A ex-presidente é uma das poucas que não compareceram à “Torre” cenográfica. Em compensação, são dela algumas das falas mais contundentes e expressivas sobre a experiência da cadeia. “A prisão (sobreviver a ela) é ter o controle do espaço e do tempo. E ler para não se isolar”. Obviamente, ela deve ter explicado isso a Lula em Curitiba. Em outro momento, Dilma conta que não suportava a rotina de “ginástica e trabalhos manuais, trabalhos manuais e ginástica…” Um dia levantou a voz: “Não foi pra isso que eu fui presa! Aguento tudo, menos ginástica e trabalhos manuais. Não vamos transformar isso aqui numa prisão”.
Não só de lembranças dolorosas se faz o filme de Susanna. O fato de terem conseguido se divertir foi uma das pequenas vitórias que levaram à vitória maior. As comidas improvisadas na cela sem nenhum talento culinário, a confecção de bordados e badulaques para ajudar financeiramente as famílias, os cuidados com a beleza para os dias de visita, o “desfile de modas” organizado com as roupas finas fornecidas pela família rica de uma delas – tudo era motivo para superar o horror e minorar a perda da liberdade. Para muitas delas, foi um período de autoconhecimento e crescimento interior, sem que nisso vá qualquer elogio ao encarceramento. “Tentar humanizar o extremamente desumano é uma tarefa hercúlea”, diz Dilma, e completa: “Nós fugimos de uma visão penitente da cadeia.

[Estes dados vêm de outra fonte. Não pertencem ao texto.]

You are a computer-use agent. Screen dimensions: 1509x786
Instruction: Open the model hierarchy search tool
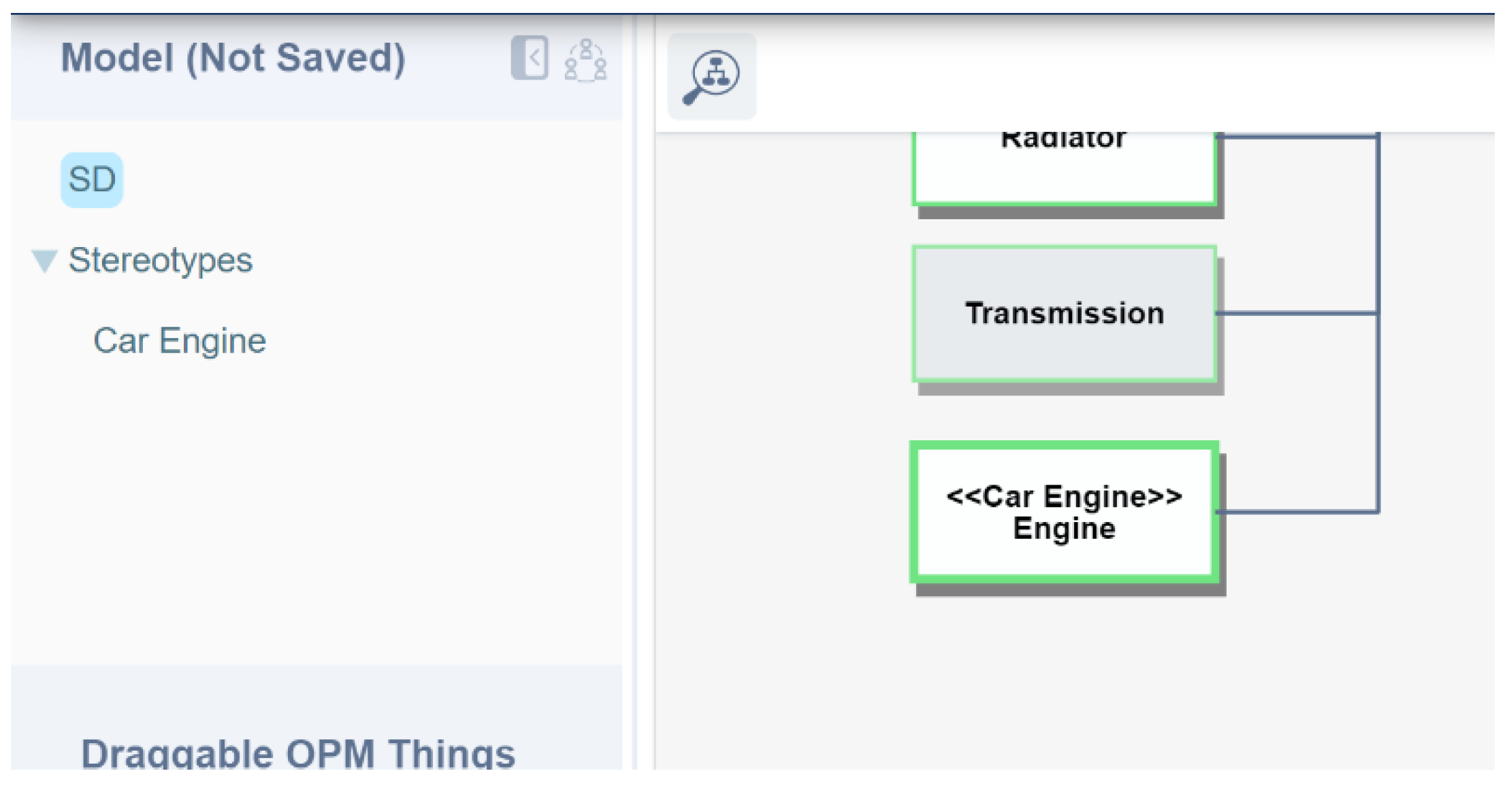712,76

Ali dentro, eles não mandavam mais em nós”.
Na pauta das densas conversas na “Torre” reconstituída, estão também a consciência de parecerem simples terroristas aos olhos da população mal informada, o dilema entre resistência e delação na tortura, a necessidade de quebrar o silêncio sobre isso na vida posterior. E a comoção da hora da despedida, quando uma companheira deixava a “Torre” ao som de Dorival Caymmi.
Extremamente bem construído, com um desenho sonoro evocativo dos medos e dos reconfortos vividos no presídio, o filme de Susanna Lira faz rir e chorar como poucos no cinema brasileiro. E não fica restrito ao passado. Ao contrário, projeta uma força inspiradora para os momentos atuais de arbitrariedade e estado de exceção disfarçado de democracia.
Numa cena, uma delas relata o que ouviu de um agente do DOPS: “Você conhece os direitos humanos da ONU? Pois então esqueça”. Como se vê pela atitude dos poderes constituídos hoje em Brasília, o mesmo descaso permanece, só que agora não mais clandestinamente. Nesse aspecto, o Brasil não melhorou nada entre 1970 e 2019. Daí a potência de TORRE DAS DONZELAS para nos alertar sobre o pesadelo que vivemos e o que ainda poderá vir se as forças democráticas baixarem a guarda.